Instructions:
(1) Answer these three questions using the passage on music fans and video content. Write one line for each answer and mark it (a), (b) or (c) to match its question.
(a) Which service does Flohr name that fans can use to identify songs?
(b) What name do the band's latest album and its feature-length film share?
(c) According to Flohr, which two passions does the film's story center on?
(2) In the passage on music fans and video content, rewrite the paragraph beginning "Flohr told me how music fans" as a short bulleted list that keeps its main facts.
(3) Translate this sentence from the passage on music fans and video content into Spanish: "The Fading West movie is a chance for fans to further immerse in the band’s story."

Document section:
---
The future of being a music fan is sounding pretty good right now, but it’s also looking better visually thanks to the welcome onslaught of quality video content heading our way. It’s only natural: As the makers of our devices and the networks that connect them build their pipes to be larger and more connected, there will only be more demand for water ("content").Water, Water, Everywhere
There are plenty of ways fans can get extra content these days, especially with all the "behind-the-scenes" goodies out there.
Flohr told me how music fans can use services like SoundHound to ID songs and unlock second-screen experiences with exclusive video content from the band. There's GoPro footage taken on-stage, brief five-minute video podcasts with tour updates, and even webcam setups in recording studios—Switchfoot has kept busy producing this video content, and last year, it even made a feature-length film to accompany the band's latest album. The two projects share the same name: Fading West.
The Fading West movie is a chance for fans to further immerse in the band’s story. “The smart artists realize that they are storytellers and Switchfoot is a perfect example of that,” Flohr said. “Fading West is not a music documentary, it’s not a concert film. It’s a story of the band’s passion of both music and surfing and how they’ve been able to incorporate both into their lives and how both have influenced their career.”
---
Supplied material:

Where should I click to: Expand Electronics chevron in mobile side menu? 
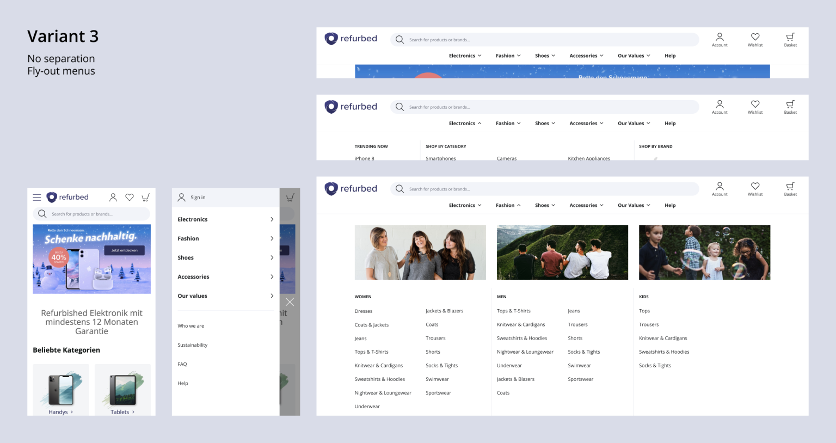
---
Results for each task:
(1)
(a) SoundHound
(b) Fading West
(c) Music and surfing

(2)
- According to Flohr, fans can use services such as SoundHound to identify songs and unlock second-screen experiences with exclusive video from the band.
- Switchfoot produces this kind of content: on-stage GoPro footage, five-minute video podcasts with tour updates, and webcam setups in recording studios.
- Last year the band made a feature-length film to accompany its latest album.
- The album and the film are both titled Fading West.

(3) La película Fading West es una oportunidad para que los fans se sumerjan aún más en la historia de la banda.